The additional sources can be provided to the generative model 102. The generative model can, at 1708, add a section to the outline based on the sources. In some examples, the user interface can indicate which sections are from the original source content and which sources are from additional sources. For example, the user interface can have a line connecting each section to the document from which it was sourced.

The user can, at 1710, edit the displayed outline. Editing can include adding or removing information, changing the grammar or language use, and changing the order of the sections as needed. Once the user has entered the outline, at 1710, the document generation system 110 can generate a full draft based on the outline. The user interface can, at 1712, display the full draft. The full draft can include information describing the source for each portion of the full draft. For example, the user interface can include a line or arrow that connects each portion of the draft with the source from which it was retrieved.
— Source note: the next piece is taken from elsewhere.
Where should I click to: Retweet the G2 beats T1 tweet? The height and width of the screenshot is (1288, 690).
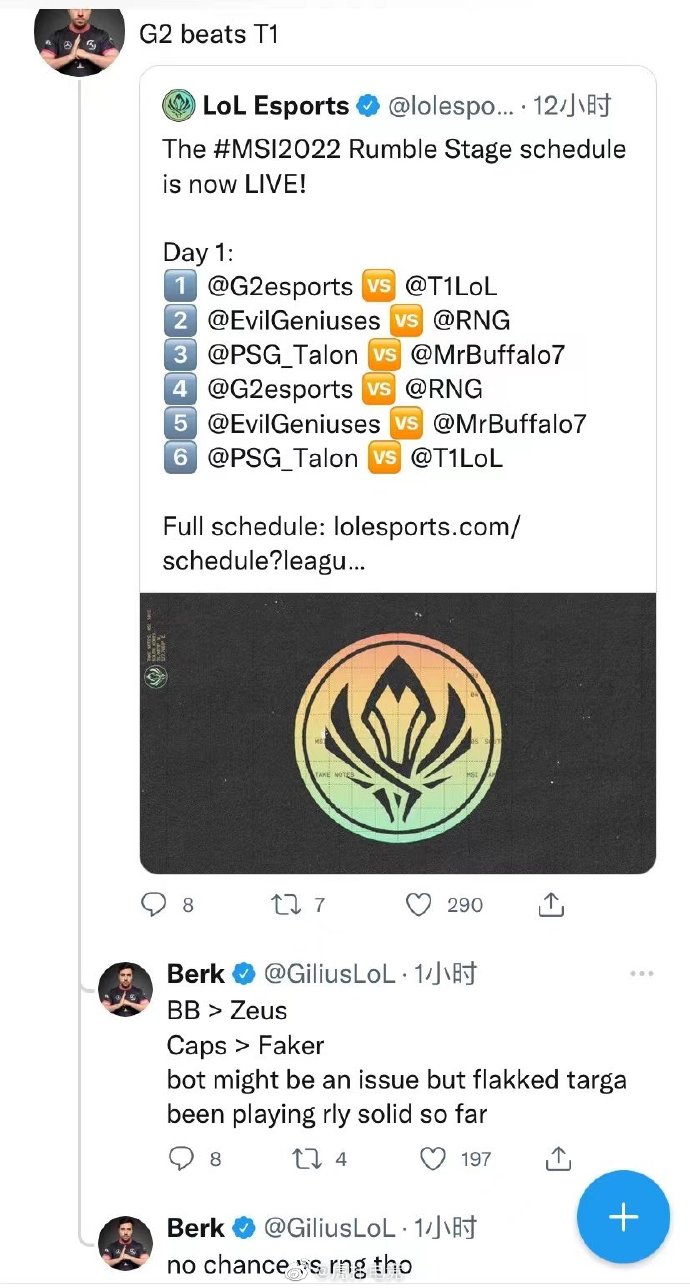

The technology discussed herein makes reference to servers, databases, software applications, and other computer-based systems, as well as actions taken and information sent to and from such systems. The inherent flexibility of computer-based systems allows for a wide variety of possible configurations, combinations, and divisions of tasks and functionality between and among components. For instance, processes discussed herein can be implemented using a single device or component or multiple devices or components working in combination. Databases and applications can be implemented on a single system or distributed across multiple systems. Distributed components can operate sequentially or in parallel.

While the present subject matter has been described in detail with respect to various specific example embodiments thereof, each example is provided by way of explanation, not limitation of the disclosure. Those skilled in the art, upon attaining an understanding of the foregoing, can readily produce alterations to, variations of, and equivalents to such embodiments. Accordingly, the subject disclosure does not preclude inclusion of such modifications, variations and/or additions to the present subject matter as would be readily apparent to one of ordinary skill in the art. For instance, features illustrated or described as part of one embodiment can be used with another embodiment to yield a still further embodiment. Thus, it is intended that the present disclosure cover such alterations, variations, and equivalents.